To do
Transcribe all the records exactly and omit any images they hold.

Record extracts

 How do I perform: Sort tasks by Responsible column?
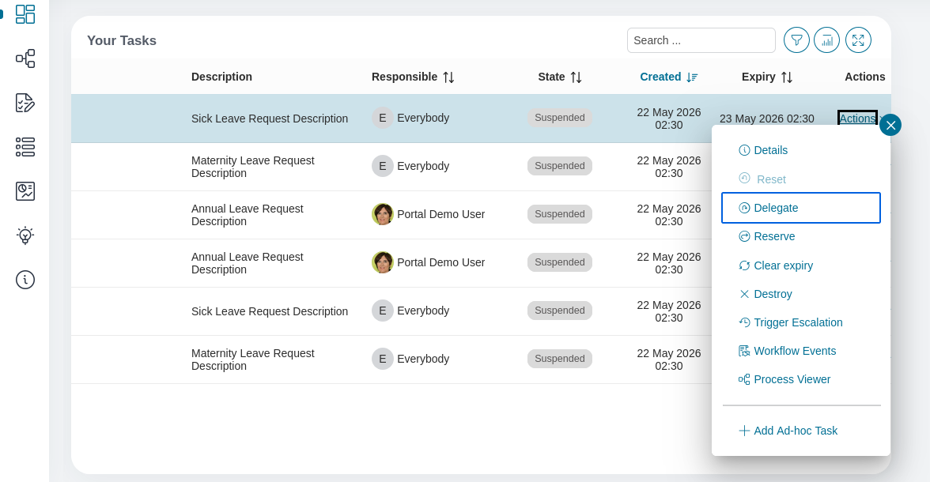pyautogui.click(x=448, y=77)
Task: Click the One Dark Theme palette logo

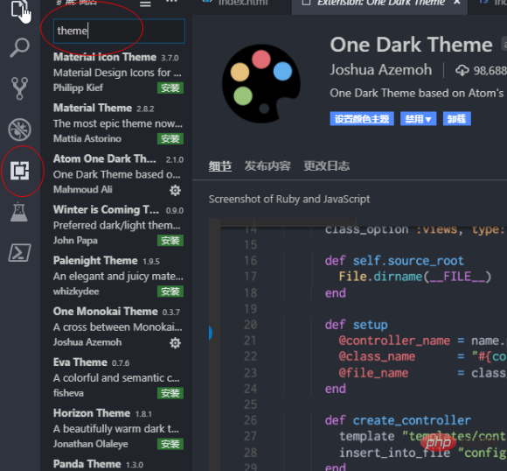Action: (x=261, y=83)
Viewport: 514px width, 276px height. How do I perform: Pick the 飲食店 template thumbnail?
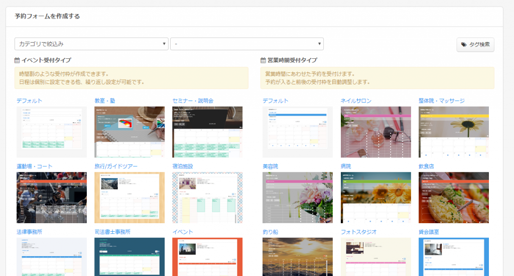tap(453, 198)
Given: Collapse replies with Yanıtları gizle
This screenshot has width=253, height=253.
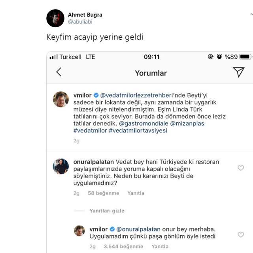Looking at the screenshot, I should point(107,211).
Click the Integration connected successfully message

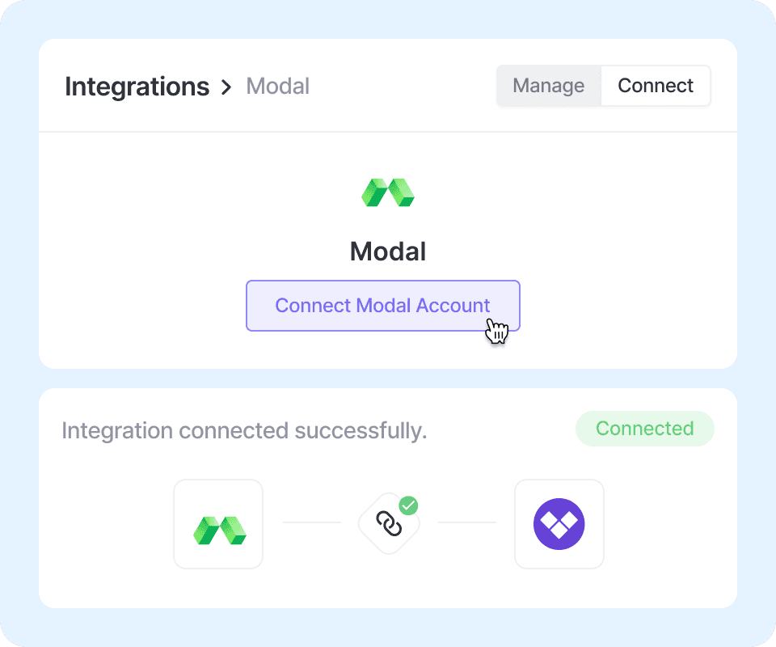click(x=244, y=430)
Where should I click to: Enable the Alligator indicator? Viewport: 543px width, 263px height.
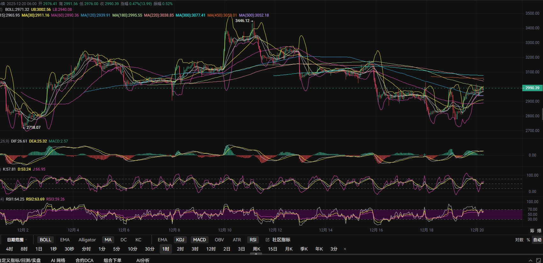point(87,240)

Reply
 How do I perform: Sort tasks by Responsible column?
pyautogui.click(x=448, y=77)
Task: Click the One Dark Theme palette logo

Action: (x=261, y=83)
Viewport: 514px width, 276px height. How do I perform: Pick the 飲食店 template thumbnail?
tap(453, 198)
Given: Collapse replies with Yanıtları gizle
This screenshot has width=253, height=253.
Looking at the screenshot, I should point(107,211).
Click the Integration connected successfully message

click(x=244, y=430)
Where should I click to: Enable the Alligator indicator? Viewport: 543px width, 263px height.
point(87,240)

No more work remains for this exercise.